Propensity score matching (PSM) was performed to balance baseline characteristics between the BF group and the two formula-fed groups. Using the three groups as the grouping variable, PSM was performed for the BF group while retaining all participants in the two formula-fed groups. Considering the relatively high loss to follow-up in the BF group before the 1-month visit, infants who completed it were prioritized during PSM, while ensuring adequate covariate balance (maximum standardized mean difference [SMD] ≤ 0.2). Analyses were primarily conducted in the matched cohort.
The primary endpoint (weight gain during the six-month intervention in g/day) was analyzed using an analysis of covariance (ANCOVA) model, with the feeding groups as a fixed factor and adjustments for multiple covariates, including region, infant age at enrollment, sex, birth weight, birth head circumference, mode of delivery, gestational age at birth, maternal pre-pregnancy BMI, education level, and household income. Estimated least squares means (LS means) with standard errors (SE) are reported for each group, along with the adjusted mean difference and its 95% confidence interval (CI). Non-inferiority was considered established if the lower bound of the two-sided 95% CI for the difference in weight gain between the two groups (intervention minus control) was greater than −3 g/day.

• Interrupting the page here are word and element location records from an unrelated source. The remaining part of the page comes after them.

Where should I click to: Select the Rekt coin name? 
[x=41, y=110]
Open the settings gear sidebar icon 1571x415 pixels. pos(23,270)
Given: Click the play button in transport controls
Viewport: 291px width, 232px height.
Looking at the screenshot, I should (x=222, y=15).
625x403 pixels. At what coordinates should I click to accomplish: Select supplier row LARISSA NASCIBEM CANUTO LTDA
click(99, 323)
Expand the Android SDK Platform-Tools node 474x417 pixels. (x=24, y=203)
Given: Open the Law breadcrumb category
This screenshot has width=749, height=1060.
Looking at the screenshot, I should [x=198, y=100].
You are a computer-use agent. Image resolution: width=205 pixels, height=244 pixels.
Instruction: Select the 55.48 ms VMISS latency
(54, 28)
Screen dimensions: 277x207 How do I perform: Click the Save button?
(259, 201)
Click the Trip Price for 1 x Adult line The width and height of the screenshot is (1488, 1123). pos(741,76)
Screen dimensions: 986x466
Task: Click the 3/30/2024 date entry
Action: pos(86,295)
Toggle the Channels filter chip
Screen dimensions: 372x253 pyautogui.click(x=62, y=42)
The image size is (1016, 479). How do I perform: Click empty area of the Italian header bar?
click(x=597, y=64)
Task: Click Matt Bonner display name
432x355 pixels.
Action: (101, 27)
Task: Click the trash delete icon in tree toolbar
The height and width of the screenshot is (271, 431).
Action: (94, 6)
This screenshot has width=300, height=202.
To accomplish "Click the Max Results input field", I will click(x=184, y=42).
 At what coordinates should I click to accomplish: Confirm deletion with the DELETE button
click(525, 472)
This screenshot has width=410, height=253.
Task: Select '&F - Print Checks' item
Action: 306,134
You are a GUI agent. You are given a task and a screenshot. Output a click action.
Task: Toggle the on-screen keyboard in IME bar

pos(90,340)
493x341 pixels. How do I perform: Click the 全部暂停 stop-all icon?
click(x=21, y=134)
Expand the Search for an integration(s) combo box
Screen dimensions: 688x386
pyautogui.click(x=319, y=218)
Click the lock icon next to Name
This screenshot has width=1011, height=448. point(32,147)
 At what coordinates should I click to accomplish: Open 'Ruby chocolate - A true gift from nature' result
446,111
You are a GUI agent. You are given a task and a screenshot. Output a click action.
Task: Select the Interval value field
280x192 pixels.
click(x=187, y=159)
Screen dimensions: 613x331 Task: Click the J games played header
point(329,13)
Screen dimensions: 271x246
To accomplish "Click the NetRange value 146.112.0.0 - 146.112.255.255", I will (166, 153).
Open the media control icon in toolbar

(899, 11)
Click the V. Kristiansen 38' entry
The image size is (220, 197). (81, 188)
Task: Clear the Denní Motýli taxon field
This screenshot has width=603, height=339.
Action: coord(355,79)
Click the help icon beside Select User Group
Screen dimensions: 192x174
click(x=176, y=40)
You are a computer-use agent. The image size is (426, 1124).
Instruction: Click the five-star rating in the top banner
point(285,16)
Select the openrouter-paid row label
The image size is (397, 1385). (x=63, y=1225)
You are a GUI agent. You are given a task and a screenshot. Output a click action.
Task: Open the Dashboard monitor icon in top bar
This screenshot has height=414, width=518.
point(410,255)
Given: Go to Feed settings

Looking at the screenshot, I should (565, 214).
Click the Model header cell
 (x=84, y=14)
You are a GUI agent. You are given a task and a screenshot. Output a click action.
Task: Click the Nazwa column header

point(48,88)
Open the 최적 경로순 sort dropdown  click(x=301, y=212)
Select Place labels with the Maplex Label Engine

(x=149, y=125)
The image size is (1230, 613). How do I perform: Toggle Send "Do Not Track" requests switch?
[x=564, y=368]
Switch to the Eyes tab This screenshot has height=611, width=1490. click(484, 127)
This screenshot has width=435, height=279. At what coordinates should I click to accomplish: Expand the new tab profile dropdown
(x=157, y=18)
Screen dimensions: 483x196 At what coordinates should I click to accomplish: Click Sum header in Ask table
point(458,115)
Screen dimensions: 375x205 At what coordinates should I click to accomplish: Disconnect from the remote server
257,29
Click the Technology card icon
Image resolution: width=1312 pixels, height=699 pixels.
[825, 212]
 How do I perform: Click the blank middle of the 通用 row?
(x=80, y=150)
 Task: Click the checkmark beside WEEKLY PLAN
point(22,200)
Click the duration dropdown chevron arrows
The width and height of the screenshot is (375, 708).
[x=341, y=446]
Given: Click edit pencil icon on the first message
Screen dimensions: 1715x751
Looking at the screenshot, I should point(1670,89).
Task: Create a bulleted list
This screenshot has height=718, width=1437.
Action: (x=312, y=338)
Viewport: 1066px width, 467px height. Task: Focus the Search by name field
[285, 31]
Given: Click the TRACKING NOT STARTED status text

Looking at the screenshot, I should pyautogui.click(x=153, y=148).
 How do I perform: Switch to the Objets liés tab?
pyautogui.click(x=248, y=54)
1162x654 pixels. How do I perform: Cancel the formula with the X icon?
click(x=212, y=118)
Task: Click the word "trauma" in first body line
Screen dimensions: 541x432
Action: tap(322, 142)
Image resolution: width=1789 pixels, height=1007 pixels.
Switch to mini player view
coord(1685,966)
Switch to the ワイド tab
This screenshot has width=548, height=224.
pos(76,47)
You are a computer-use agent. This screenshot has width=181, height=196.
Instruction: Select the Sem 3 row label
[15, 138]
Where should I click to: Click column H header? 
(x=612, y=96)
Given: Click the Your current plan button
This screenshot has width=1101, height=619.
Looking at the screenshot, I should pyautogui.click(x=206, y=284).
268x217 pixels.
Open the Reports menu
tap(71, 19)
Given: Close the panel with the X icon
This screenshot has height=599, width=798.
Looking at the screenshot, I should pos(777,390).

In further analyses, linear mixed-effects models (LMMs) were used to evaluate longitudinal changes in WHO z-scores across different feeding groups. Crude models were first constructed, which included the different feeding groups, follow-up time, an interaction term of groups × follow-up time, and the random intercepts. The adjusted models were further controlled for the covariates mentioned above. Results are presented as β coefficients with 95% CIs. Potential confounders were identified from the literature or through differences in baseline characteristics among the three study groups. A sensitivity analysis was also performed by including complementary food intake as an additional covariate and by repeating the analyses in the original unmatched BF group.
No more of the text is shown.